Appena fuori dal porto la parte periferica del paese di Pantelleria non si presenta molto bene, con grigi capannoni in apparenza abbandonati ed erbe secche sugli spiazzi e sui cigli della strada. Insomma, c’è qualcosa che trasmette un senso di incuria e abbandono. Per fortuna è solo qualche centinaio di metri di periferia a dare questa impressione; appena inizia la strada di campagna in direzione di Scauri, infatti, il paesaggio cambia totalmente e anche se la luce ormai è scarsa comunque lascia ancora intravvedere alla nostra sinistra gli sbiaditi contorni dei numerosi dammusi con la rigogliosa vegetazione di buganvillee, oleandri, fichi d’india e palme, e i numerosi terrazzamenti sostenuti dai muri a secco di pietra lavica perfettamente allineati, le murìcce o macìe, che con i dammusi e il paesaggio creano un’assoluta armonia di forme e colori. Alla nostra destra si susseguono mai monotone, ma anzi in varie forme, rocce di nera sciàra sempre più digradanti verso il mare man mano che saliamo: “l’artista” che le ha create doveva essere un grande creativo a quanto pare.

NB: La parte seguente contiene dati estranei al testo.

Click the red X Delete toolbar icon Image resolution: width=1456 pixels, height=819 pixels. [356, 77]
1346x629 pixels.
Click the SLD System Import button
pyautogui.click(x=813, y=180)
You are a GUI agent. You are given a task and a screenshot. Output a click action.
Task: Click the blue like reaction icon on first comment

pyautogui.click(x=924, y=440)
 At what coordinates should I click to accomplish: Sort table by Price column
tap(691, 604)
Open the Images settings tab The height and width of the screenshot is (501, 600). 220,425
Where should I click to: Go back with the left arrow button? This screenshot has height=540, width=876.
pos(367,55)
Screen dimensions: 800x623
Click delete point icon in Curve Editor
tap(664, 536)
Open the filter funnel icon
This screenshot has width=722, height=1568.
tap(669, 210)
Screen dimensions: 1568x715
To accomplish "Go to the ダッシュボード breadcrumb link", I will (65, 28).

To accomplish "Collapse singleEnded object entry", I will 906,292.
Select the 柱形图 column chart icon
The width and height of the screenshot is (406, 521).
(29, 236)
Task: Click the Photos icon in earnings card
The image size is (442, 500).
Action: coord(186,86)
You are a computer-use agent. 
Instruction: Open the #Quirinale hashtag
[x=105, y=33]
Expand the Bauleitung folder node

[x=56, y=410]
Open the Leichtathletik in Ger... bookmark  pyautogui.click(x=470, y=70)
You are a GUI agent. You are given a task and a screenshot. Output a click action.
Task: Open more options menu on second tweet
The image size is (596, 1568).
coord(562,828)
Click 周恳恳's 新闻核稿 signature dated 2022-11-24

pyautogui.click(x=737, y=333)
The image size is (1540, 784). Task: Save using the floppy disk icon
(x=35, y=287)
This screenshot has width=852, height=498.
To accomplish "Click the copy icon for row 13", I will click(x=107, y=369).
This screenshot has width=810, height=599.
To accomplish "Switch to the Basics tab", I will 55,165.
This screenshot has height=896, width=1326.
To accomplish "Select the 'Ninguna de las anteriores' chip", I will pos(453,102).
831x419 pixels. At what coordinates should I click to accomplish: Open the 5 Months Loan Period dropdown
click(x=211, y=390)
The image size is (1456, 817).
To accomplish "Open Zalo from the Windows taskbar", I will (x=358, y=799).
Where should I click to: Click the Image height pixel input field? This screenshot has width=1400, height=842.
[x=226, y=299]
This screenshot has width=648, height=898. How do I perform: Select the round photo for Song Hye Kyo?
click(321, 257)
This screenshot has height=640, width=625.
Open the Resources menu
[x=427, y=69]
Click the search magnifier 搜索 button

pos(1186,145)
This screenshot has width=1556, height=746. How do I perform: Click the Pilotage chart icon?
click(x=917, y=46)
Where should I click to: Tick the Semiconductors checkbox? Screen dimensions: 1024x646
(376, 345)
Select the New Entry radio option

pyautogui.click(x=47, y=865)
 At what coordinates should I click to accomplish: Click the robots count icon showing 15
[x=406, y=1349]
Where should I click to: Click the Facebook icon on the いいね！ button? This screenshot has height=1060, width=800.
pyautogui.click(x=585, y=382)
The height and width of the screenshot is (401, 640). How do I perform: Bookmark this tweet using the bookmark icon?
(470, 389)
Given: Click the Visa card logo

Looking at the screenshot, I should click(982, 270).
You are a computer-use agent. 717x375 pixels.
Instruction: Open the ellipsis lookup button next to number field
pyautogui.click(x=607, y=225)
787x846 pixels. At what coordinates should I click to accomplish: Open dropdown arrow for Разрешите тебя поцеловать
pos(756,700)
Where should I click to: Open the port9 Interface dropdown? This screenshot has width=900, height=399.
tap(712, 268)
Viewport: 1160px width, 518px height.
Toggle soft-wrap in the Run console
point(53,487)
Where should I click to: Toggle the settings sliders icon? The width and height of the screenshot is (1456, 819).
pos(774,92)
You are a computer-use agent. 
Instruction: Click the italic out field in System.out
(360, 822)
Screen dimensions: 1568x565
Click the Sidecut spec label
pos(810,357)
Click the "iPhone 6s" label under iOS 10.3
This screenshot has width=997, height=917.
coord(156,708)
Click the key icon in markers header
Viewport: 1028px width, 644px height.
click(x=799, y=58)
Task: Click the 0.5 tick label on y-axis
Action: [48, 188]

La perimetrale, lunga 40 chilometri intorno all’isola, è stretta all’inverosimile fra le nere muricce che la delimitano; praticamente un budello dove due automezzi specie in curva rischiano costantemente la collisione se si guida con poca prudenza; poi, come abbiamo avuto modo di constatare nei giorni seguenti, se malauguratamente s’incontra una di quelle grosse autobotti di cui l’isola è piena per l’approvvigionamento idrico delle contrade dove l’acqua non è canalizzata o quando questa scarseggia, bisogna fare retromarcia e trovare uno slargo di fortuna per permettere al bestione di proseguire. Comunque sulle strade, ma anche altrove, tutti sono calmi e gentili, nessuno osa strombazzare col clacson se c’è fila e si fa quasi a gara per dare la precedenza, contrariamente di altri posti: i ritmi molto più naturali dell’isola non stressa la gente. Dopo circa 15 chilometri arriviamo a Rekale, la contrada dove alloggeremo nei prossimi 14 giorni di vacanza. E’ già buio e scarichiamo la macchina alla luce della lampada della veranda. Dopo avere sistemato tutto e cenato andiamo a letto che è mezzanotte inoltrata.